MATERIAL SUPPLIED:
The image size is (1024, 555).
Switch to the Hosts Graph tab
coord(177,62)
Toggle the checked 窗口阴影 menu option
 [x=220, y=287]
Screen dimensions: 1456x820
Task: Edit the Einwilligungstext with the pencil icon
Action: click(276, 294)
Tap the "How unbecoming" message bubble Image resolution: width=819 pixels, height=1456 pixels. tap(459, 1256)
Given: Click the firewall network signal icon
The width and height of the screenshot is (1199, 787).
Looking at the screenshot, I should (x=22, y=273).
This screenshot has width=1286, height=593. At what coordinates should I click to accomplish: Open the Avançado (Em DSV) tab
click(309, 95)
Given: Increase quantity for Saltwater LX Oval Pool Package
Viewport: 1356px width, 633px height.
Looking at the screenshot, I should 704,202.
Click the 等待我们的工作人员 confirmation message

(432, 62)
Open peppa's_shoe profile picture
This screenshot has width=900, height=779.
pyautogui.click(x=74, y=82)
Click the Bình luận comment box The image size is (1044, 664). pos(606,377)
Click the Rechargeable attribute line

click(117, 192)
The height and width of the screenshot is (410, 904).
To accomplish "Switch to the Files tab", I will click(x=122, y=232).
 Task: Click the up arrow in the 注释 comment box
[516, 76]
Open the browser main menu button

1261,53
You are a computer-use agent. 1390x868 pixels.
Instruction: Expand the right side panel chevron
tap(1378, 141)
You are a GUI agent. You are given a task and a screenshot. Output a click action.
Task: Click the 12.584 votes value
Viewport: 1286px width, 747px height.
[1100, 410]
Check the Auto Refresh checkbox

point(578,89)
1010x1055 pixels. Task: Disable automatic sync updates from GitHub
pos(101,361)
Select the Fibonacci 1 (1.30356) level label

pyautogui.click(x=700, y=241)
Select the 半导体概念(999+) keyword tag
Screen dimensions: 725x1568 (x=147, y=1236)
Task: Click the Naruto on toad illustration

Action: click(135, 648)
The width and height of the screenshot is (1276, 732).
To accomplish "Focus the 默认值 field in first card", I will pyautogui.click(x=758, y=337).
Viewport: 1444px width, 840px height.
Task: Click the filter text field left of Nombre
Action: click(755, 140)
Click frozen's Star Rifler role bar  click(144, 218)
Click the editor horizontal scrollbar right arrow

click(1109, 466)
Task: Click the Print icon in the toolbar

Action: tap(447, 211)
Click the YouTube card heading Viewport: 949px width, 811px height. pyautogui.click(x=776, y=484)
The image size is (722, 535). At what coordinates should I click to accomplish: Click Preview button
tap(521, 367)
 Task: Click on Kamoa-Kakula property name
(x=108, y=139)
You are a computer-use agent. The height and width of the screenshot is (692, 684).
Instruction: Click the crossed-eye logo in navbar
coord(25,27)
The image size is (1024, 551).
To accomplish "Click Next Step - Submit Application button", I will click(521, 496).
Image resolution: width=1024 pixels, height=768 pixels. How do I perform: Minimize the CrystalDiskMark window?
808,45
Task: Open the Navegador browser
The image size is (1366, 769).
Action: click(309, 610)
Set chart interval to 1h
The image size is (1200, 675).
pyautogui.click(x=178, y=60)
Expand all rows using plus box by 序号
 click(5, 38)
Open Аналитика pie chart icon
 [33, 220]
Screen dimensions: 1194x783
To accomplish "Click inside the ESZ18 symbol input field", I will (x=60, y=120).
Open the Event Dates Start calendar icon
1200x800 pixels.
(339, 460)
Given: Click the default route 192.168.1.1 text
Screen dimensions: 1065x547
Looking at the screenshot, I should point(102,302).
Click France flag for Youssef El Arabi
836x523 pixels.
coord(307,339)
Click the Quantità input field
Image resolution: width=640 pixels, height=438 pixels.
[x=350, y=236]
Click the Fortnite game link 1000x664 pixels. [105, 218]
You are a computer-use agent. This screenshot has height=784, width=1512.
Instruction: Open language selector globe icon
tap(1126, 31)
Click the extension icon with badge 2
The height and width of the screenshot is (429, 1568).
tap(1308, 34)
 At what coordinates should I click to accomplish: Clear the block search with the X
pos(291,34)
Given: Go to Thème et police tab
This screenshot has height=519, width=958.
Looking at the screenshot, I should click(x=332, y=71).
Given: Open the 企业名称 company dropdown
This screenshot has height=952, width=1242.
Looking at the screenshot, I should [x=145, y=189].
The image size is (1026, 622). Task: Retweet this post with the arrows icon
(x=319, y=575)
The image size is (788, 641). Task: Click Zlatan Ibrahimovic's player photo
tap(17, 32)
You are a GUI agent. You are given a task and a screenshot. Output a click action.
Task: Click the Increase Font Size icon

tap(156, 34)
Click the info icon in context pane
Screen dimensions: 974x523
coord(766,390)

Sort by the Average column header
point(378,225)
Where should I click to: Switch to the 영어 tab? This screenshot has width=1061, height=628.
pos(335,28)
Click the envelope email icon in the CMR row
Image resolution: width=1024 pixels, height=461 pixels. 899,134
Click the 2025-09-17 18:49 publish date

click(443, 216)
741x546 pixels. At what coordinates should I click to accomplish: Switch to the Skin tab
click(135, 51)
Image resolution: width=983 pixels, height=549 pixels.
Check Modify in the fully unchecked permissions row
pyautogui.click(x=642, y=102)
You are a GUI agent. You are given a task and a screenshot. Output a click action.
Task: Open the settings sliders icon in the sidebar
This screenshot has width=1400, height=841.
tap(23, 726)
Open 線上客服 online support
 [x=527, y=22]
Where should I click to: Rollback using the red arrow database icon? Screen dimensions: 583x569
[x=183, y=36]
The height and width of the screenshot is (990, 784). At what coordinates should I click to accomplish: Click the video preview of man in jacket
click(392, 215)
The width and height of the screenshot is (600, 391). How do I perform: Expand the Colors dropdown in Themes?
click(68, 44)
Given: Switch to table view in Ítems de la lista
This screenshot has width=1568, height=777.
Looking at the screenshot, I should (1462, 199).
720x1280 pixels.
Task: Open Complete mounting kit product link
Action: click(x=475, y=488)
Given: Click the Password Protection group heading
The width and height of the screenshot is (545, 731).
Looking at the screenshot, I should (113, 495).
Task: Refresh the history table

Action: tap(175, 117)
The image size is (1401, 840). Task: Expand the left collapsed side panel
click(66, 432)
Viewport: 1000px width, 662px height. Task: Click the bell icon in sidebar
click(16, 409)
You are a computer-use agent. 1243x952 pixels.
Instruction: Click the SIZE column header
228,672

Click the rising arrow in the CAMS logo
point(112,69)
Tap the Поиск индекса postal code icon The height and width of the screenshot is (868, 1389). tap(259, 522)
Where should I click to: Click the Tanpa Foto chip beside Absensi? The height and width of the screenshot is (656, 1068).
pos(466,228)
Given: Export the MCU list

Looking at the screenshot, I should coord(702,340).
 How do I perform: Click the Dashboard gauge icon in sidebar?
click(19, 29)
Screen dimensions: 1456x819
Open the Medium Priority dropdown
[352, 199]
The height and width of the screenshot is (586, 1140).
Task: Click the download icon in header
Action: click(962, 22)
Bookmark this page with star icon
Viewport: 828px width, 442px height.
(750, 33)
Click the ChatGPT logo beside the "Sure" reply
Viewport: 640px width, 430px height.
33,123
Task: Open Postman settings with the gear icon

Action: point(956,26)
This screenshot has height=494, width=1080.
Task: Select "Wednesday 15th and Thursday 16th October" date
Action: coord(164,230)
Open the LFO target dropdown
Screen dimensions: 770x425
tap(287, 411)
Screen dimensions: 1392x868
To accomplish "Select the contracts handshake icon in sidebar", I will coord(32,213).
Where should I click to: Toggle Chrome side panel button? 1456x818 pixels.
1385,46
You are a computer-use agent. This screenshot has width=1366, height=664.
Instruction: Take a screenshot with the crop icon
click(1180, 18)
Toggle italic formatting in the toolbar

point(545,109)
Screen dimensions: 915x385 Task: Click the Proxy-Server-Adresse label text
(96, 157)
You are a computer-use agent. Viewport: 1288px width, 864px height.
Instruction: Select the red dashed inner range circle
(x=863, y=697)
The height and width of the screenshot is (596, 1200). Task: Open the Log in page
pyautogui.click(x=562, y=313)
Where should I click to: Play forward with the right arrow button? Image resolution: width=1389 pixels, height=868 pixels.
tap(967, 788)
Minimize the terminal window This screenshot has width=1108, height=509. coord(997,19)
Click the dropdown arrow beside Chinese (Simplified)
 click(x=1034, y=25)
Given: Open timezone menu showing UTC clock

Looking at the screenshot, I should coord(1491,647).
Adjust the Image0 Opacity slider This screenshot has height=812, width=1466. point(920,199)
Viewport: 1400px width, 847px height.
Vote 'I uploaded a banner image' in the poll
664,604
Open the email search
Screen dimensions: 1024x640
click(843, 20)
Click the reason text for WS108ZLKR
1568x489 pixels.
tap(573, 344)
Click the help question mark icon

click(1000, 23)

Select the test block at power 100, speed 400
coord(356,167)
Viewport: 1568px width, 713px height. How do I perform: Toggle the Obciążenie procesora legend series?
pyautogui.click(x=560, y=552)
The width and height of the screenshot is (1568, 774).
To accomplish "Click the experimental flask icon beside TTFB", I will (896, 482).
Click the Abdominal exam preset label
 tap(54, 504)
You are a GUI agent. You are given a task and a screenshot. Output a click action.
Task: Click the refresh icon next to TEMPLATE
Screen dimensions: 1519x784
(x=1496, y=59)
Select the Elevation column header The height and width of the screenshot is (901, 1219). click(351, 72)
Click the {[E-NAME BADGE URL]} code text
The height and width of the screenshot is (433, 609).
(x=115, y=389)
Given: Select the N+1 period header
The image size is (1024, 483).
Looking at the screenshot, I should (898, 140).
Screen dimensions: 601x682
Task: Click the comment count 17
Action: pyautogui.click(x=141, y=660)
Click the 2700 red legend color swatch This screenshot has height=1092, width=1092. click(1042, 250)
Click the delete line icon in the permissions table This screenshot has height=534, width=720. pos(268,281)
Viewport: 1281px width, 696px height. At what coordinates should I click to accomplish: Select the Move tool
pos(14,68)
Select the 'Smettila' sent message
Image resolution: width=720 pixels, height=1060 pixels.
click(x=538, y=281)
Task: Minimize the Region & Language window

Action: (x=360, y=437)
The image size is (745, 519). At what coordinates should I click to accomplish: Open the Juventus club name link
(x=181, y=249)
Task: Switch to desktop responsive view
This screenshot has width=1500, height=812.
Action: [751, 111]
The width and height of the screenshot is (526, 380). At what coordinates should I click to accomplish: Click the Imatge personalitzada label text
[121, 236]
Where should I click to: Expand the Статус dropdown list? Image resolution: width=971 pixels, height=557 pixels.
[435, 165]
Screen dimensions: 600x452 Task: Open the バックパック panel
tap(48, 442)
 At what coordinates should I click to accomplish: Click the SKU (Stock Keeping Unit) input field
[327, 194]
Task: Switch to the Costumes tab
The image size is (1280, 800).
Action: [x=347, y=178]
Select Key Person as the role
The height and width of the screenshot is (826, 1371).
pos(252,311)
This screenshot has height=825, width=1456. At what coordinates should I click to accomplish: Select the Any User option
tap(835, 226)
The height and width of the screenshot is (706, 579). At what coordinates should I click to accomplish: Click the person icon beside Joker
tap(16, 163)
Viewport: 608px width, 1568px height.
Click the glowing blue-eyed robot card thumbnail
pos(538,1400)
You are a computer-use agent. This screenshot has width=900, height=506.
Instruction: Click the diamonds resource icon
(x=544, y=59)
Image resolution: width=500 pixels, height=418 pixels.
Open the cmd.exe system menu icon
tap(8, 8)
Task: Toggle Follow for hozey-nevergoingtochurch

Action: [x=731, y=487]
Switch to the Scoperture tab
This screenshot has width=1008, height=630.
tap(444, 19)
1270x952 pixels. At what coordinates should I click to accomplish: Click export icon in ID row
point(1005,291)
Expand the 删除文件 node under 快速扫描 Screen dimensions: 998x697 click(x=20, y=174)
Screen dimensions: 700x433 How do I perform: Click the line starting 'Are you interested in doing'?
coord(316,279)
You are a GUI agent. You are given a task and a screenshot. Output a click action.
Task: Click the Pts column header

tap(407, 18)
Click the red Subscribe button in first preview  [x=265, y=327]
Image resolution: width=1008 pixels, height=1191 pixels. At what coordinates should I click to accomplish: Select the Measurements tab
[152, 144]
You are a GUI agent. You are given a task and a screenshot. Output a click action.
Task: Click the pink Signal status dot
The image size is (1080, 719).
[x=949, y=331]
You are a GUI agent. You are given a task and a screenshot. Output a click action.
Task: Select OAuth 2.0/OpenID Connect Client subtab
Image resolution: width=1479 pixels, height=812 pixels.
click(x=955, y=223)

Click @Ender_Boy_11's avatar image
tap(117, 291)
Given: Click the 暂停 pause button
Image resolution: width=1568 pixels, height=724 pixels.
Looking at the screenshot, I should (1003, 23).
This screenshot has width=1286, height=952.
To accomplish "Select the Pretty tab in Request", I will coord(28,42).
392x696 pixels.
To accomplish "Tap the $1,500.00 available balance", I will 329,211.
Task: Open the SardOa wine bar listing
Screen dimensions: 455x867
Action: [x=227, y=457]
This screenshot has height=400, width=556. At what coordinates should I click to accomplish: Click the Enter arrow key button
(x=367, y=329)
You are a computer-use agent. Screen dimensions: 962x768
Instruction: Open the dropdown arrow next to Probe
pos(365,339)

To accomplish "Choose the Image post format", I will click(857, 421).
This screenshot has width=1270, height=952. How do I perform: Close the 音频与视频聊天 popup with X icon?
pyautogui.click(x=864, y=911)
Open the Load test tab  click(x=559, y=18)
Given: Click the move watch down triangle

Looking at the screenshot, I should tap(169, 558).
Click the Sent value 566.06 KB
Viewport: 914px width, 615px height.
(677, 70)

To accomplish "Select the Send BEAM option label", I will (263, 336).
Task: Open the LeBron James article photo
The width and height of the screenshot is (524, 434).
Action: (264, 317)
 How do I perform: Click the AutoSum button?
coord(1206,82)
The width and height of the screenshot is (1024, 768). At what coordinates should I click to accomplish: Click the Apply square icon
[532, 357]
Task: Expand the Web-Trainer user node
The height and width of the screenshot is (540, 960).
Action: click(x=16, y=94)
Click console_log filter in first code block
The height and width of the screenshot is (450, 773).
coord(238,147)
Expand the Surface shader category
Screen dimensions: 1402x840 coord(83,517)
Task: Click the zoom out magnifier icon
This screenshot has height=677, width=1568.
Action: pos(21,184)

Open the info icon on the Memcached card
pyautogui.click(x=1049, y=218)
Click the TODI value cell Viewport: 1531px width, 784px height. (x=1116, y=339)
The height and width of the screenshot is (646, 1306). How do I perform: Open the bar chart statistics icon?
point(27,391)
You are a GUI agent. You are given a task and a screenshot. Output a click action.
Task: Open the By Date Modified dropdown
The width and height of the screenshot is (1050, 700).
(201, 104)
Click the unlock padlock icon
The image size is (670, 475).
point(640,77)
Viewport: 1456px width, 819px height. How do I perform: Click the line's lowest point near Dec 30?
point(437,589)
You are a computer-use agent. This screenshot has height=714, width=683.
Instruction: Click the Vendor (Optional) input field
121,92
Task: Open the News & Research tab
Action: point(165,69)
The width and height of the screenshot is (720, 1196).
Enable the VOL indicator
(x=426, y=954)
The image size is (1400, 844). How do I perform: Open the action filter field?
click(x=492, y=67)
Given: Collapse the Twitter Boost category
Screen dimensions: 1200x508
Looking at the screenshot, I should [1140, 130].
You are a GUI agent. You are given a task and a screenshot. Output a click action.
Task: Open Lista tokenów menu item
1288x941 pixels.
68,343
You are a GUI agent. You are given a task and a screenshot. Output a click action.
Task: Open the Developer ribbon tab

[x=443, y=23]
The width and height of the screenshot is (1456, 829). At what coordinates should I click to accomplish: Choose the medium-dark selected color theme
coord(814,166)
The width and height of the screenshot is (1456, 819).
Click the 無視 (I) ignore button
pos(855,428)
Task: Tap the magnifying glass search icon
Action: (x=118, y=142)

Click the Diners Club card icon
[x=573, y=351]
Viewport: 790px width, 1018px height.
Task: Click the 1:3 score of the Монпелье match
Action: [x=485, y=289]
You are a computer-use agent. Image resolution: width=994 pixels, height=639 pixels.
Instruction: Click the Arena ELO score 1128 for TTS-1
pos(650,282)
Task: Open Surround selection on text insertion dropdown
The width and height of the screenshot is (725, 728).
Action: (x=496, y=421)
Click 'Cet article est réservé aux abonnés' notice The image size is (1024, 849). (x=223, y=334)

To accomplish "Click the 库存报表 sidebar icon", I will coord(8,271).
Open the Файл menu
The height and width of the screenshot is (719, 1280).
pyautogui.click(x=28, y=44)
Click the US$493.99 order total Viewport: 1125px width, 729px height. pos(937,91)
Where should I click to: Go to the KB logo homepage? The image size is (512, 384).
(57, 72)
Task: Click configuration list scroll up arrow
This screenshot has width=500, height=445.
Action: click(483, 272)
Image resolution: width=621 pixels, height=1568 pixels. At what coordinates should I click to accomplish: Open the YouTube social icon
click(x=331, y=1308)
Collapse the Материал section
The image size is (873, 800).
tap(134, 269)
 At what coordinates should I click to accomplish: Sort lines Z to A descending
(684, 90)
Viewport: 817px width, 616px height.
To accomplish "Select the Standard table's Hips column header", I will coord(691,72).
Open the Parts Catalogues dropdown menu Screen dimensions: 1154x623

INSTRUCTION: Rewrite the stretch of records from the line containing "Screen dimensions: 915x385" through the line containing "tap(54, 504)", replacing "terminal" with "console" and keeping everything else the same.

TASK SOLUTION:
Screen dimensions: 915x385 Task: Click the Proxy-Server-Adresse label text
(96, 157)
You are a computer-use agent. Viewport: 1288px width, 864px height.
Instruction: Select the red dashed inner range circle
(x=863, y=697)
The height and width of the screenshot is (596, 1200). Task: Open the Log in page
pyautogui.click(x=562, y=313)
Where should I click to: Play forward with the right arrow button? Image resolution: width=1389 pixels, height=868 pixels.
tap(967, 788)
Minimize the console window This screenshot has width=1108, height=509. coord(997,19)
Click the dropdown arrow beside Chinese (Simplified)
 click(x=1034, y=25)
Given: Open timezone menu showing UTC clock

Looking at the screenshot, I should coord(1491,647).
Adjust the Image0 Opacity slider This screenshot has height=812, width=1466. point(920,199)
Viewport: 1400px width, 847px height.
Vote 'I uploaded a banner image' in the poll
664,604
Open the email search
Screen dimensions: 1024x640
click(843, 20)
Click the reason text for WS108ZLKR
1568x489 pixels.
tap(573, 344)
Click the help question mark icon

click(1000, 23)

Select the test block at power 100, speed 400
coord(356,167)
Viewport: 1568px width, 713px height. How do I perform: Toggle the Obciążenie procesora legend series?
pyautogui.click(x=560, y=552)
The width and height of the screenshot is (1568, 774).
To accomplish "Click the experimental flask icon beside TTFB", I will (896, 482).
Click the Abdominal exam preset label
 tap(54, 504)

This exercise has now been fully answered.